İkisi de içinde gizli insanın. Gerisi laf. Fakat anladığım ne olursa olsun duygusu yüksek ve asla vazgeçilemeyen bir sahiplenme evlat sevgisi.Hiç istemem diyerek sonra çocuklarının müptelası olan arkadaşlarımın sayısı hiç de az değil.
Kutlu olsun.
Kahvaltıya geri dönelim.
Eskiden beri hep güzel miydi Bozcaada Kahvaltısı? Evet öyleydi.
1998-1999 ilk bozcaada gezilerinde Aksoy Pansiyon.
Nazire Teyze ile o ilk pansiyonculuk yıllarında, iptidai terasında yaptığımız olağanüstü el emeği kahvaltısı.
Sabahın bi vakitleri kalkar. Akşamdan yoğurduğu ekmeği fırınlar. Ev yapımı keçi peyniri, harika yumurtalar, küçükkuyu tarafında kendi köyünden gelme yeşil zeytin ve zeytinyağı,kendi salçası filan derken muhteşem bir lezzet şölenini,sarı yeşil sponsor reklamlı şemsiyelerin altında yaşar, çok mutlu olurduk. Onun o dolu dolu kahkahası ve bitmeyen enerjisi ike dolaşıp sürekli bir şeyler yedirme çabası bizi mutlu ederdi.
Aralarda molalar. Polente kahvaltısı, Cafe at Lisa’s kekleri ile kaçamaklar.
Sonra Rengigül Konukevi ile tanışma.
Üzerindeki üç beş çatlamış narın,kenarında insan gülümsemesi ile sana baktığı muhteşem avlu. Kimbilir kaç yaşında, elle oyulmuş eski ahşap çanakların içinde limonlar,narlar, dalından düşmüş bademler…
Ve herşeyden önemlisi,enerjisi ile tüm evi doldurmuş o zarif kadın.
Özcan Germiyanoğlu.
Uzun uzun oturduğumuz o narlı avluda, kah insan neşesi,kah ıssız bir bahçenin içinde renklerle,dokularla oluşturulmuş dünyanın yaşattığı unutulmaz saatler.
Bugünkü boyutundan daha küçük olan ahşap masanın kenarında ben ve Lautreamont. Kahvaltı bekliyoruz. Güzelim porselenlerde domatesler,harika börek ve zeytinler. Romantik dönem bir resmin içinde ya da hayatta ise bir insanın ancak mutluluk anında hissedeceği bir tebessümle orada olmak duygusuyla.
Sohbet ederken bir yandan şevkatle,heyecanlı düşüncelerimizi sarma hali.

Sonra bizim Lodos’ u açmamız.
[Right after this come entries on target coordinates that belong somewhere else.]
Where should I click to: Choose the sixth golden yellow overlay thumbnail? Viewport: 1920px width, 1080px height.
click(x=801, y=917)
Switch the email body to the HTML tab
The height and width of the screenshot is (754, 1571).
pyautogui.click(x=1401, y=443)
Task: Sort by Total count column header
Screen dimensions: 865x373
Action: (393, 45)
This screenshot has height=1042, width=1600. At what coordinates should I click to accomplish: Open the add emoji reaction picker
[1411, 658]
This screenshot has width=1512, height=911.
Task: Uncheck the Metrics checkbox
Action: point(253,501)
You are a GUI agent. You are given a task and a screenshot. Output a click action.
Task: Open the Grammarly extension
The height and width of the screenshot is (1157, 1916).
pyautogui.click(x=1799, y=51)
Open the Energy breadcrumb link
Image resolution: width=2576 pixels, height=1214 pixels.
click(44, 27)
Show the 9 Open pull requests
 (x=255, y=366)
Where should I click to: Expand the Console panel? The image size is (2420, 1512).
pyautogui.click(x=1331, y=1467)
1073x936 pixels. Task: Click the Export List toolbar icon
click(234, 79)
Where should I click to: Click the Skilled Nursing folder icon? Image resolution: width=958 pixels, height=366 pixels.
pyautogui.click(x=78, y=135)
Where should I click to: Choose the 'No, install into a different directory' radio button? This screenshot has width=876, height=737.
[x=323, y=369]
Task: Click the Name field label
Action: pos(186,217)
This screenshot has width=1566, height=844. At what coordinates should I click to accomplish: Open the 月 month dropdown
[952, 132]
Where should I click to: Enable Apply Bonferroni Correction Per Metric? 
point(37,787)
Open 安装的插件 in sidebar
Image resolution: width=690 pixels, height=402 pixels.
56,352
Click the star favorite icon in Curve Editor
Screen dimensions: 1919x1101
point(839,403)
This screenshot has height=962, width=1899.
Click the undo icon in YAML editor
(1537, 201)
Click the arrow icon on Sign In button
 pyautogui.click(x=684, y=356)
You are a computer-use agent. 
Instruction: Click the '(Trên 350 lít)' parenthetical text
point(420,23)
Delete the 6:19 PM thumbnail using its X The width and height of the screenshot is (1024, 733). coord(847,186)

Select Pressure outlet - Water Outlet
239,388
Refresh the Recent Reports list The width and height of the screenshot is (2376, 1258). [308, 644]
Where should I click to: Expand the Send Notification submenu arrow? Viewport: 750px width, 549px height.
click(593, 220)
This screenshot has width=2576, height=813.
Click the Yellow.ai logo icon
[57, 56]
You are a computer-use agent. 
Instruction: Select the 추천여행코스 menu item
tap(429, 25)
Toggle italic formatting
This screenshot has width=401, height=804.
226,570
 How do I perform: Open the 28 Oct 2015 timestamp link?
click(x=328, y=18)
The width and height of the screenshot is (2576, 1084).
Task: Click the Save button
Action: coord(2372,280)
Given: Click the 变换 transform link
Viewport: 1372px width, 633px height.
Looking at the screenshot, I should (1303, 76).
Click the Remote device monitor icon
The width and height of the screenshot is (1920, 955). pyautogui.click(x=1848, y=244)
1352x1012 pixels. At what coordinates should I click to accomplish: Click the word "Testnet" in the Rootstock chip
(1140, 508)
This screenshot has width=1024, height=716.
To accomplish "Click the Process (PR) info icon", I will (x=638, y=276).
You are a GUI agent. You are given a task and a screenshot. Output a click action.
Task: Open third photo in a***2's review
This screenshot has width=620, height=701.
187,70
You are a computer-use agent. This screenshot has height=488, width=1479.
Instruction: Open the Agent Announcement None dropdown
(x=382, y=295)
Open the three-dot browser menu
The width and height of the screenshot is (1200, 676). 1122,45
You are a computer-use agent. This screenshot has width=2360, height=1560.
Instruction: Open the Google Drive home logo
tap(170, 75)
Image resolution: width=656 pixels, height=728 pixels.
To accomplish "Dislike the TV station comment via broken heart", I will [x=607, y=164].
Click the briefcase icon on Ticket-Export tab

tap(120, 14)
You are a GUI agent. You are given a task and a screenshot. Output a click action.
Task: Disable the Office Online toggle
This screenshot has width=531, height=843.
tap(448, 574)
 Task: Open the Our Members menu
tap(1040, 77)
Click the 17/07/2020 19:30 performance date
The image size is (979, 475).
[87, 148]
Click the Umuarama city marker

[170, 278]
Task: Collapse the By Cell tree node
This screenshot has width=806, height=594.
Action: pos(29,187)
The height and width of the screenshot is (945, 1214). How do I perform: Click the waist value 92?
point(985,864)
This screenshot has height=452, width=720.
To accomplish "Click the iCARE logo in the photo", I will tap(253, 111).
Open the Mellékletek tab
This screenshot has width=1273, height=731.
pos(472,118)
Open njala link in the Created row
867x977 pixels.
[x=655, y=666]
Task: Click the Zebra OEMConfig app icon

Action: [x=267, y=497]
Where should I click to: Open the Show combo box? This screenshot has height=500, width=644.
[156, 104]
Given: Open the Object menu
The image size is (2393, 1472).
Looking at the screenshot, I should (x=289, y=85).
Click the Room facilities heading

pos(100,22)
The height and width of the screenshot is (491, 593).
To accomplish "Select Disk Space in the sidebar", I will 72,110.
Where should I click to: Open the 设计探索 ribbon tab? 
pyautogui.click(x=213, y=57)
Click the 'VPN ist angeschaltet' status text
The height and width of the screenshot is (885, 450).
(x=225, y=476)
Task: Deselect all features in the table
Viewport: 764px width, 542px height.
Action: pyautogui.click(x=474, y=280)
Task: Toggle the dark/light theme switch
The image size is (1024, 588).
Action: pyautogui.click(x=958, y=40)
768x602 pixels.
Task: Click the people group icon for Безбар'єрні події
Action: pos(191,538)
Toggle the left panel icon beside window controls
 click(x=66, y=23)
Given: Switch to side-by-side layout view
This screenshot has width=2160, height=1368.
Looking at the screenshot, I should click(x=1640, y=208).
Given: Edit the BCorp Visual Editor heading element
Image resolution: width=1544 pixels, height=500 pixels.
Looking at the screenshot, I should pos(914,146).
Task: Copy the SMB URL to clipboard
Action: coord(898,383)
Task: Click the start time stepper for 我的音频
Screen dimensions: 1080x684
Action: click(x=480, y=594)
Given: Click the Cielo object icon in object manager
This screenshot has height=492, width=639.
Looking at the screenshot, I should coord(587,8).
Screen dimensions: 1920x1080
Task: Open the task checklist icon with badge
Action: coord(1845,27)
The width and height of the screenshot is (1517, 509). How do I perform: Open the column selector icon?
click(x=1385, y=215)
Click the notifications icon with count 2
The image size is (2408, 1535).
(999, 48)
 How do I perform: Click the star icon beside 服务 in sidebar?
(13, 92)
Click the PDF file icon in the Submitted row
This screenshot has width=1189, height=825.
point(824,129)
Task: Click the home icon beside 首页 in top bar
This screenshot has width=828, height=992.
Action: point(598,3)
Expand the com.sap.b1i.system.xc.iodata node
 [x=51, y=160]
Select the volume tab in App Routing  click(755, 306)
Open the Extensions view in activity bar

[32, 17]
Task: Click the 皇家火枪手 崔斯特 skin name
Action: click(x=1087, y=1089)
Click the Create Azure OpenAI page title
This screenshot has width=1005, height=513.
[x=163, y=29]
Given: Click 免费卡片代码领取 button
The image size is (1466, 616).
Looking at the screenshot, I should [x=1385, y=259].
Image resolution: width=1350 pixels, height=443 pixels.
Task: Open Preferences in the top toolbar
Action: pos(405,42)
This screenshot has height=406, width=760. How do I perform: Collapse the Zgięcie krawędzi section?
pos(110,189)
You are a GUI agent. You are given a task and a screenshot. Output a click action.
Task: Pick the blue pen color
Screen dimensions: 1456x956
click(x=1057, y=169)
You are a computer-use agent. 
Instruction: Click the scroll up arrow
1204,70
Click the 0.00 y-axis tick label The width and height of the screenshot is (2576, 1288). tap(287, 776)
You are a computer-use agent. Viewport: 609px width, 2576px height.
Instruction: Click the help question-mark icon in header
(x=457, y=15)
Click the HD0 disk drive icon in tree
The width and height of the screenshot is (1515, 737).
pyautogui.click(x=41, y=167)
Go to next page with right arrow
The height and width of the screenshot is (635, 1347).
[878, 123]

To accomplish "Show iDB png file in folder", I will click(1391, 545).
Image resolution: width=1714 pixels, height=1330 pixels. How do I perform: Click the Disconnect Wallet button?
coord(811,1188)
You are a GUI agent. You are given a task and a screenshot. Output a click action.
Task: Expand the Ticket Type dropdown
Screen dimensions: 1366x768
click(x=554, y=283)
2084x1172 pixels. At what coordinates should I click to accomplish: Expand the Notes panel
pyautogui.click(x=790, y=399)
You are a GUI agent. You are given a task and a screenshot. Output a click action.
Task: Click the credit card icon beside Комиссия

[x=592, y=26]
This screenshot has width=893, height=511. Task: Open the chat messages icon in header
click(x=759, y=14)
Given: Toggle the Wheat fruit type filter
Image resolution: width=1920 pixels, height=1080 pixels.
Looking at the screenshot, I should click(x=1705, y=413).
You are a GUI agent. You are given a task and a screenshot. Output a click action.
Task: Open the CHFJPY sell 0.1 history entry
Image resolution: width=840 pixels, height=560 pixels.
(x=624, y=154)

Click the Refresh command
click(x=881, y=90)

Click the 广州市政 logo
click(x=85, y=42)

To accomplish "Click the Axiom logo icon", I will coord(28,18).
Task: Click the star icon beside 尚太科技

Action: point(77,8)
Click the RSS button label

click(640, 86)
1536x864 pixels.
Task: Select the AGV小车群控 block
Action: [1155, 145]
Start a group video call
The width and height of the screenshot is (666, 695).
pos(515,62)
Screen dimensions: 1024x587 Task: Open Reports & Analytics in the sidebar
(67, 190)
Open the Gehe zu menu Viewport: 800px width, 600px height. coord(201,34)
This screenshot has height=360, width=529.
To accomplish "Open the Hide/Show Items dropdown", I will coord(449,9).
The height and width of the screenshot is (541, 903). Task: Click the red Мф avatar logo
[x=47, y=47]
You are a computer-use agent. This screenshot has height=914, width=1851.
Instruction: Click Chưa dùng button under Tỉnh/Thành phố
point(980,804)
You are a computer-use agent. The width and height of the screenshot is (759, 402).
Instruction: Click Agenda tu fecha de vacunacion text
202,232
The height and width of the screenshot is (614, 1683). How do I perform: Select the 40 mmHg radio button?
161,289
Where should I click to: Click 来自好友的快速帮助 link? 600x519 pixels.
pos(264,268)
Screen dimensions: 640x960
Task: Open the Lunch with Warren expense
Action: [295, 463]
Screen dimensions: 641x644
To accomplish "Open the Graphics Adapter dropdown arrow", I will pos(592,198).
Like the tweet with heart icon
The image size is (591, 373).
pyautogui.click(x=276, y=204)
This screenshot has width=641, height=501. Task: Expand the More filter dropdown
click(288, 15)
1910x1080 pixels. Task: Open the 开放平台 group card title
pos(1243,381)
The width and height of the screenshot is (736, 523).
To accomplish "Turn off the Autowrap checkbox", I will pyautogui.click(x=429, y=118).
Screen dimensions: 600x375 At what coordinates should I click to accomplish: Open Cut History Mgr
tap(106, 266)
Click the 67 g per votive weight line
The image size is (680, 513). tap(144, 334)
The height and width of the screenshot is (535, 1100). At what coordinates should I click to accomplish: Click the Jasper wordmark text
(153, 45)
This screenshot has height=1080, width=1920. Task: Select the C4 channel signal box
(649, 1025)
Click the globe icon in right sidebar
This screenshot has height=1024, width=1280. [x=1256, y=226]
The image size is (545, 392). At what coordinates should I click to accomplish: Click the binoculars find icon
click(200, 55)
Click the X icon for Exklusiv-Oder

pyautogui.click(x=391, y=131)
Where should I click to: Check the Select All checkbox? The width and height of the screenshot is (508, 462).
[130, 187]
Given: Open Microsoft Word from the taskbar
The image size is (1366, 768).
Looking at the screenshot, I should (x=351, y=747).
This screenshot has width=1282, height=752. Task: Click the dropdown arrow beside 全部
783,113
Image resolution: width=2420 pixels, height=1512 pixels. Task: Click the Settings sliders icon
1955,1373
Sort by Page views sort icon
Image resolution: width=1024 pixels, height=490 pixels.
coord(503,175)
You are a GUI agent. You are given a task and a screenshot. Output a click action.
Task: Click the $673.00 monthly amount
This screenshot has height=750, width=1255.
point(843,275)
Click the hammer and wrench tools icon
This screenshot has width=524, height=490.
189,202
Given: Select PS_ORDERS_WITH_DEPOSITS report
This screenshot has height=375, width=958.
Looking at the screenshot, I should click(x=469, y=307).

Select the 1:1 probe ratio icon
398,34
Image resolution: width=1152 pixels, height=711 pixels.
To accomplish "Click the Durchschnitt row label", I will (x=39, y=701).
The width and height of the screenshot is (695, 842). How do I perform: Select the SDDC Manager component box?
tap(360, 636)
Henüz otel kahvaltıları yaygın olmadığı için kafe kahvaltılarının popüler zamanları. 5 peynirli,ev yapımı reçeller,marmelatlardan tatlıya,meyveye ve öğlen şarabına bağlanan yıllar.
Yorgunluk ve kahvaltı servisinden vazgeçiş.
Sonra güzel kafeler,harika bağevleri,çiftlikler,şehir merkezinde küçük bahçeler ve sokaklarda devam eden kahvaltılar.
Şimdi bir fenomen haline gelen Bozcaada Kahvaltı geleneği aslında insandan insana aktarılan bir misafirperverlik hikayesi.
Güzel bir domates ya da harika bir omlet pek çok yerde olabilir. Ancak burada o mis gibi rüzgarla size dokunan aslında insan sıcaklığı.
Yakınlık.
Dönelim kütüphaneye.
Bugün 8/11/99 tarihinde çiziktirdiğim o güzel Rengigül bahçesinin masalı köşesini buldum, uzun zamandır hiç göz atmadığım Maldoror’un Şarkıları kitabı geçince elime. Küçük evimizin önemli bir kısmını kaplayan kitaplara çekidüzen vermek pek kolay olmuyor yer darlığından. O yüzden zaman zaman bulamayıp ikincisini edindiğim kitaplar bile olmuştur.
Bu kitabı karıştırırken en arka sayfadaki o gün gözümün önünden geçiyor.O günle birlikte anılar. Sabah kahvaltısı masasını toplarken daldığım düşünceler. Hep böyle güzel miydi Bozcaada Kahvaltıları cümlesi?
Ben,Nejat,Lautreamont ve Özcan Hanım.
O kuytu bahçede kendi özgürlüklerimize ve yeni hayatlara atılacak adımlarımıza kendimiz için bakıyoruz.
Nar parçalayarak tane tane yiyoruz.
Ayağımızın altından kedi geçiyor.Kediler
Yukarıda bulutlar. Hafiften göz kırpan ay ve dalların arasından sızan güz ışıkları.
Akşam üstü soğuğu ile ürperen biz.
Şöyle bir yerleri çizmişim kitabın bir sayfasında:
Çoğu zaman düşünmüşümdür,hangisini bulgulamak daha kolay diye: Okyanusun derinliğini mi yoksa derinliğini mi insan yüreğinin?Çoğu kez,direklerin arasında,düzensiz bir biçimde sallanırken ay,ben,elim alnımda,peşine düştüğüm amaçtan başka her şeyi dışlamış,bu zor sorunu çözmeye çalışırken yakalarım kendimi!
Evet hangisi daha derin,ikisinden hangisi daha ulaşılmaz: Okyanus mu? Yoksa İnsan yüreği mi? image
Lautreamont yolculuklarımızın en özellerinden birinde bizimle olmuş meğer. Kırmızı kuru bir kalemle altı çizilmiş cümleleriyle.
Bana kalırsa insan derinliğinin yanında sözü mü olur okyanusun?
Yaşadığımız, gördüğümüz,anımsadığımızın yanında…
İçinde rengarenk bir dünya barındıran okyanus güzel elbette ama insanın derinliği bambaşka.
Ve yine Lautremont :
“Herkes neyse öyle kalsın.”
Mutlu masalarınız olsun daima…İçinden yazarlar geçen anılarınız.